### [WHAT NEEDS TO BE DONE]
Reproduce the lines below word for word, omitting the pictures.

### [Element lookup records]
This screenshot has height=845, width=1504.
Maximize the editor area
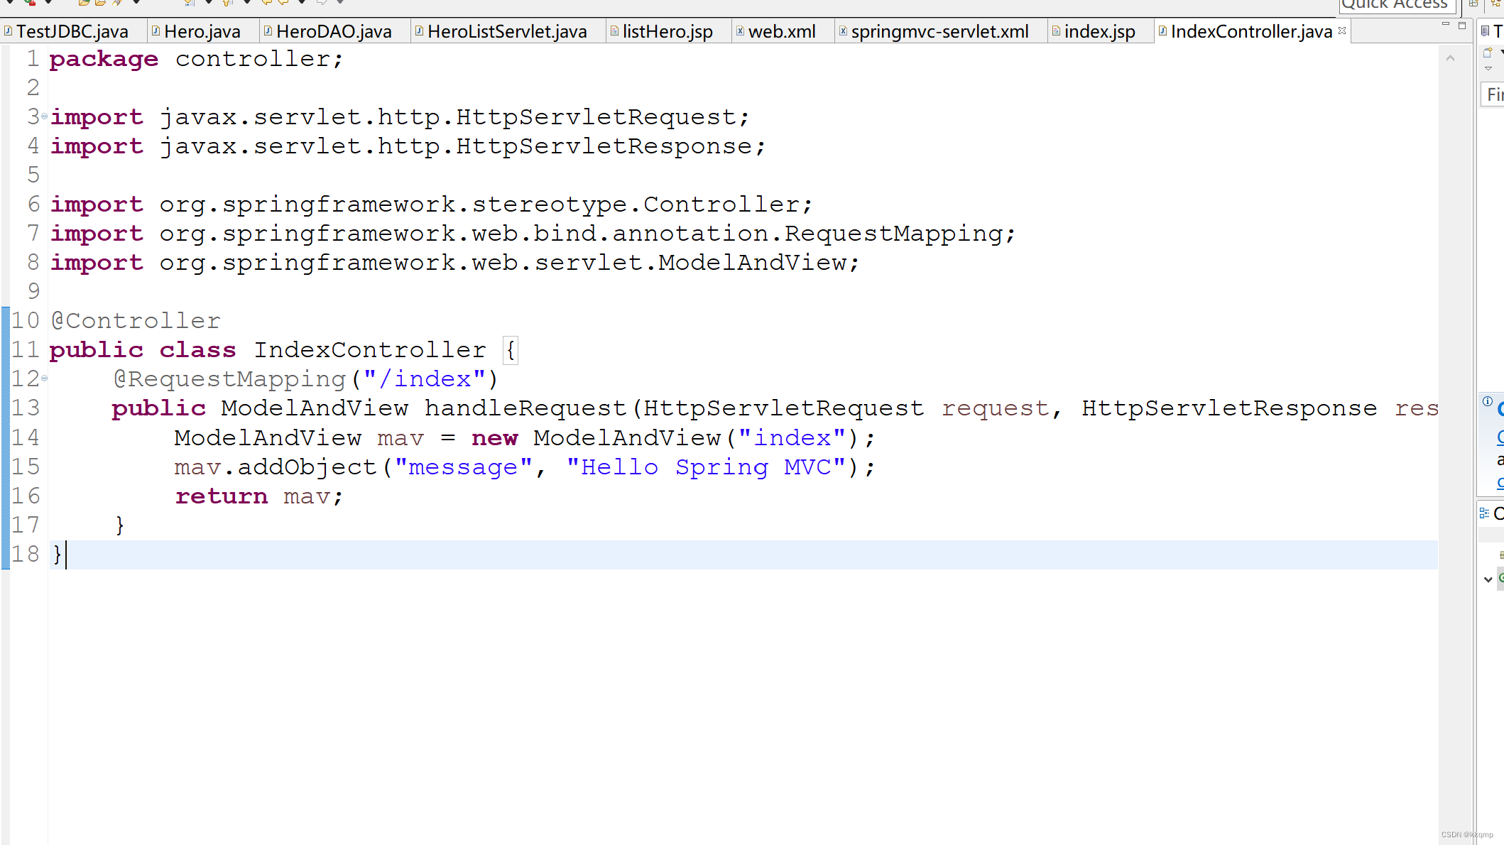tap(1462, 25)
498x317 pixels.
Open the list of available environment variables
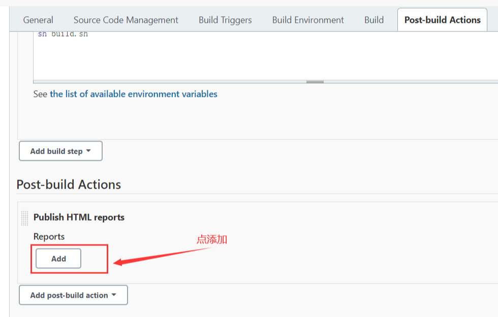133,94
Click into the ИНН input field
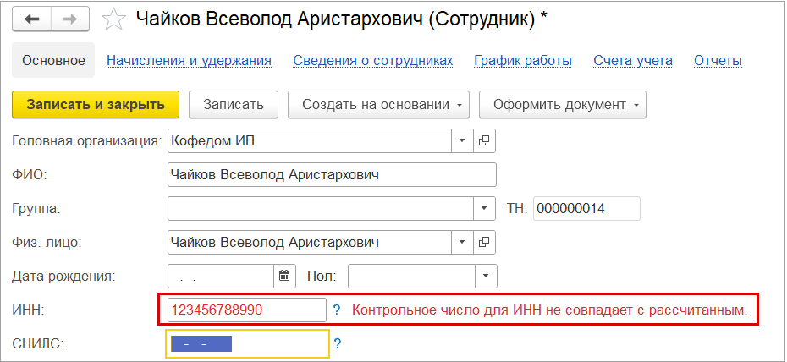 [x=246, y=310]
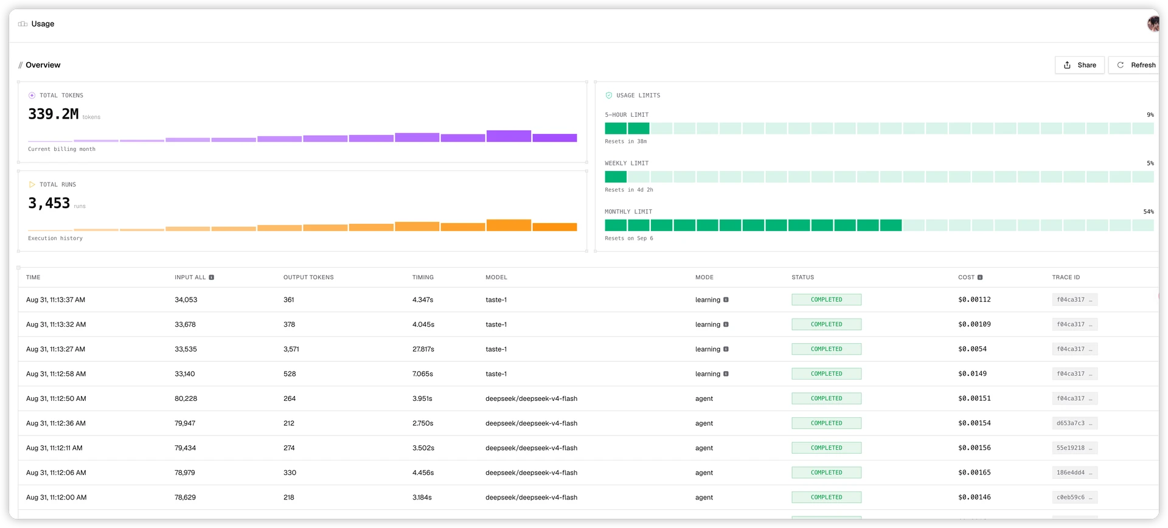Click info icon beside learning at 11:12:58 AM

(726, 374)
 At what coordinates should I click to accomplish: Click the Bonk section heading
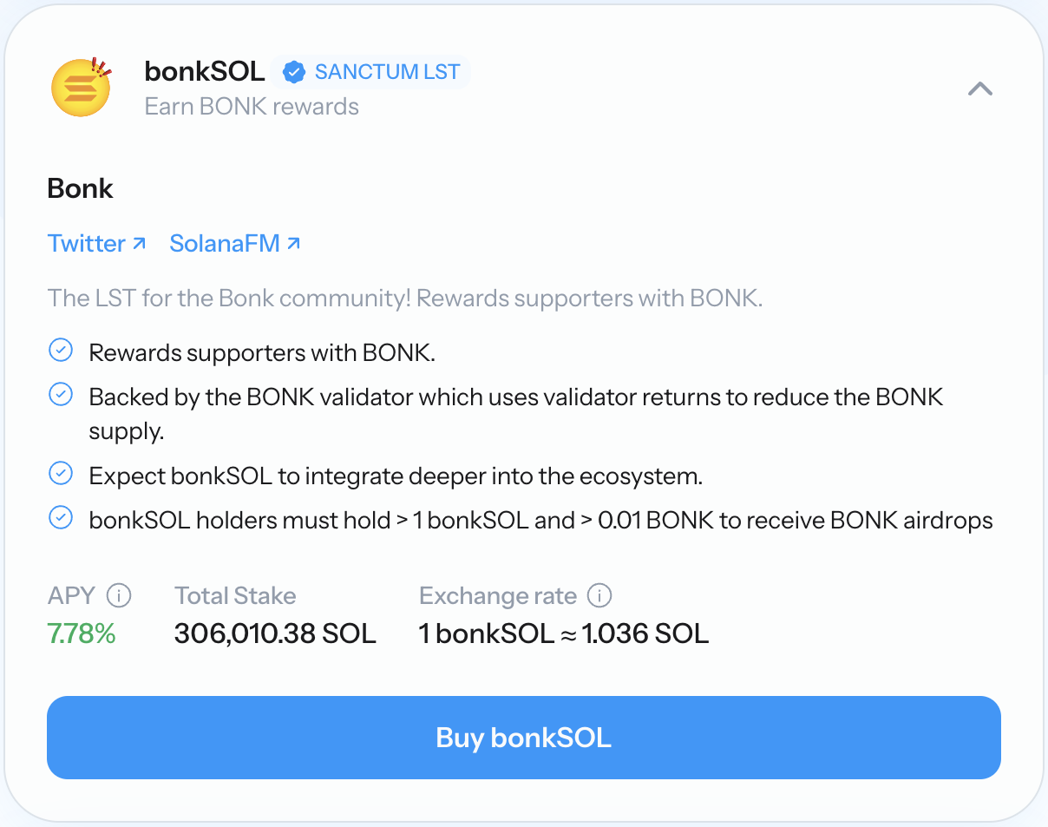80,188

### [ANSWER FOR THIS EXERCISE]
This screenshot has height=845, width=1504.
Maximize the editor area
tap(1462, 25)
498x317 pixels.
Open the list of available environment variables
133,94
Click into the ИНН input field
 [x=246, y=310]
Click info icon beside learning at 11:12:58 AM

(726, 374)
 At what coordinates should I click to accomplish: Click the Bonk section heading
80,188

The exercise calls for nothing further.